For all of these reasons and many not here specified, Catholics believe in the eternal virginity of Mary as Truth. That is, there is no chance of it being wrong (it has been declared dogma by the Pope – an infallible truth). It is considered heresy to say Mary was not always virgin because that is a denial of the truth. However, that doesn’t mean that a person is going to Hell just because they do not believe Mary was a perpetual virgin, or that all Catholics will go to Hell if it ends up Mary really wasn’t always a virgin. The only requirement Jesus gave for Heaven is that we believe in Him. As long we acknowledge that Jesus is Lord and Savior, died for our sins and by His Grace redeemed us, and as long as we actively seek His forgiveness when we do wrong (and don’t just sin and be like, “Well, I’m forgiven, so I can do whatever I want), then anything else is extra. Jesus Himself shows us this. Jesus and his disciples were Jews, and held and kept many beliefs and traditions that modern day Christians believe are unnecessary (e.g. not eating pork, keeping the Passover, being circumcised, etc.). Their belief in these “false doctrines” did not and do not prevent them from joining with the Father in Heaven, because the crucial belief — that Jesus is the only way to God, and that his death and resurrection redeemed their sins — was one they held True above all others.
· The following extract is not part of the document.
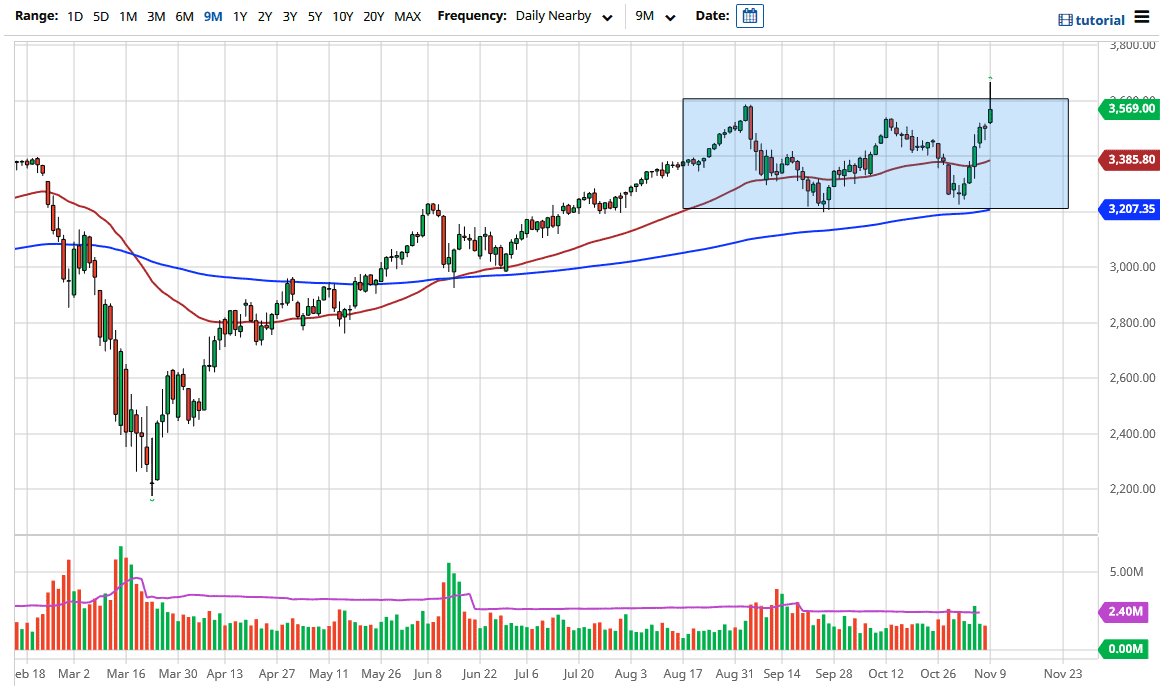1162x693 pixels.
Task: Select the 1D range option
Action: coord(73,16)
It is interesting to note that while many Protestants today ridicule Catholics for the belief in Mary’s eternal virginity, all the great Protestant founders — Luther, Calvin, Zwingli, Wesley, etc. — believed in Mary’s perpetual virginity, too.
You’re saying alot of things that aren’t in the bible, or even implied in the bible, and in fact contradicts the bible. Romans 3:23 “For all have sinned and fall short of the glory of God”. The ‘all’ includes Mary, she was human, therefore as a descendant of Adam was born in sin. Jesus, by the way, wasn’t ‘half human’ he was fully human and fully God. Nowhere in the bible does it say that Mary was without sin, it says everyone is sinful, apart from Jesus. You are making her out to be like God (only God is witbout sin), and therefore committing idolatory.
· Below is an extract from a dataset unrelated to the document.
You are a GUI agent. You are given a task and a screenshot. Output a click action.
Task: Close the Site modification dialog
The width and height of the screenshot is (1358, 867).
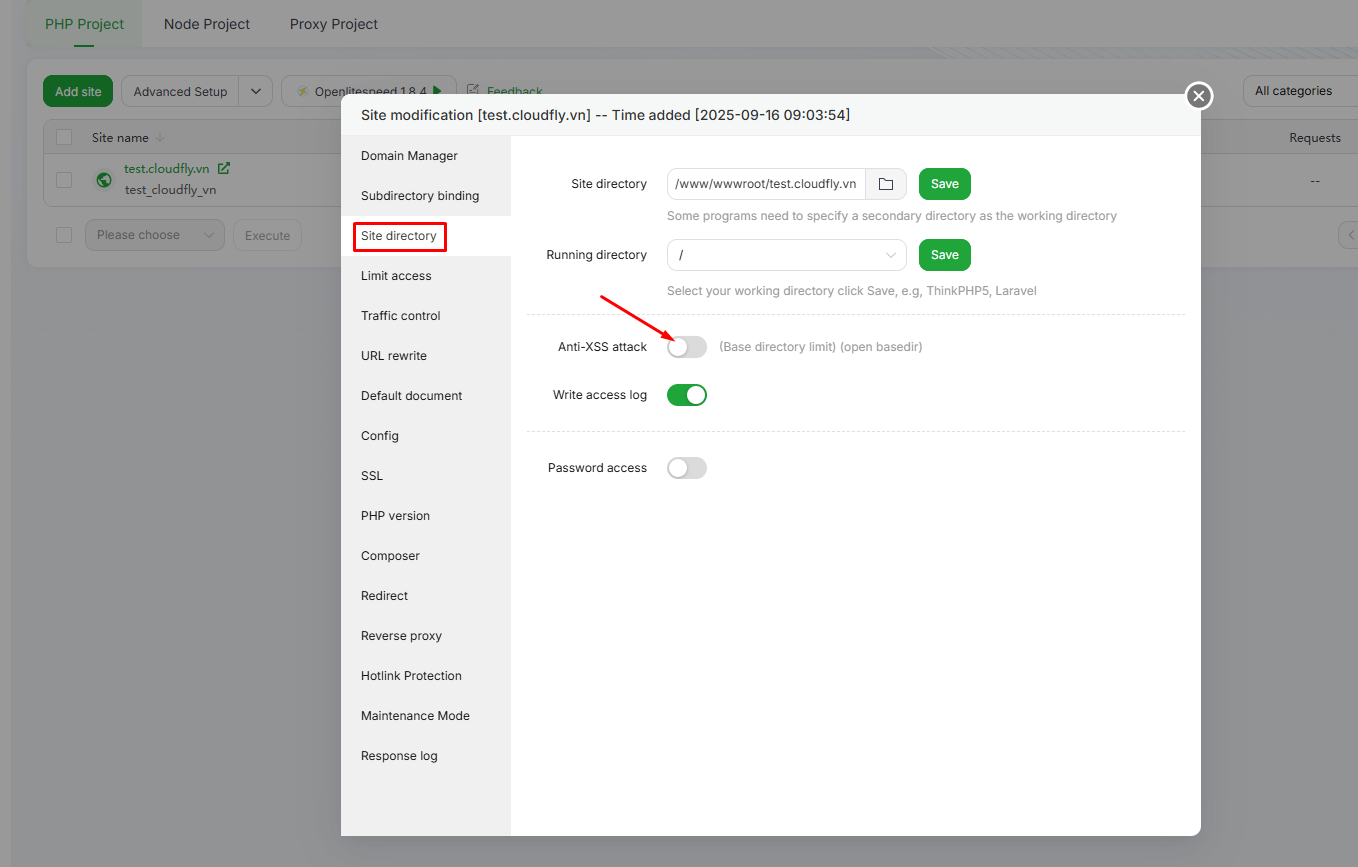click(x=1198, y=96)
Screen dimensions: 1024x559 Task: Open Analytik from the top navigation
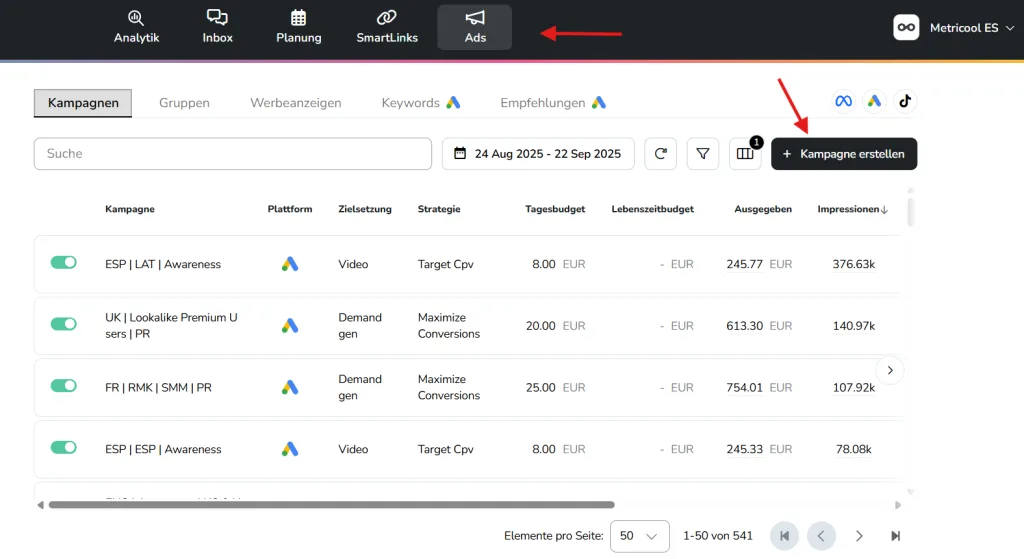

Not at all. Mary was definitely a sinner, but, having received the grace of God’s forgiveness in advance of Jesus’ crucifixion and resurrection, she was able to pass that grace on to her son Jesus along with her half of the genes.
This is not just a “Catholic” idea. Martin Luther himself wrote this about the Immaculate Conception:
“. . . the infusion of Mary’s soul was effected without original sin; so that in the very infusion of her soul she was also purified from original sin and adorned with God’s gifts, receiving a pure soul infused by God; thus from the first moment she began to live she was free from all sin.”
— Sermon: On the Day of the Conception of the Mother of God, 1527. (This is found in Hartmann Grisar’s book, Luther Vol. IV. Grisar cites the source as “Werke,” Erl. Ed., 15 Page 58.)
“. . . she is full of grace, proclaimed to be entirely without sin. . . . God’s grace fills her with everything good and makes her devoid of all evil. . . .”
— Luther’s Works, American edition, vol. 43, p. 40, ed. H. Lehmann, Fortress, 1968.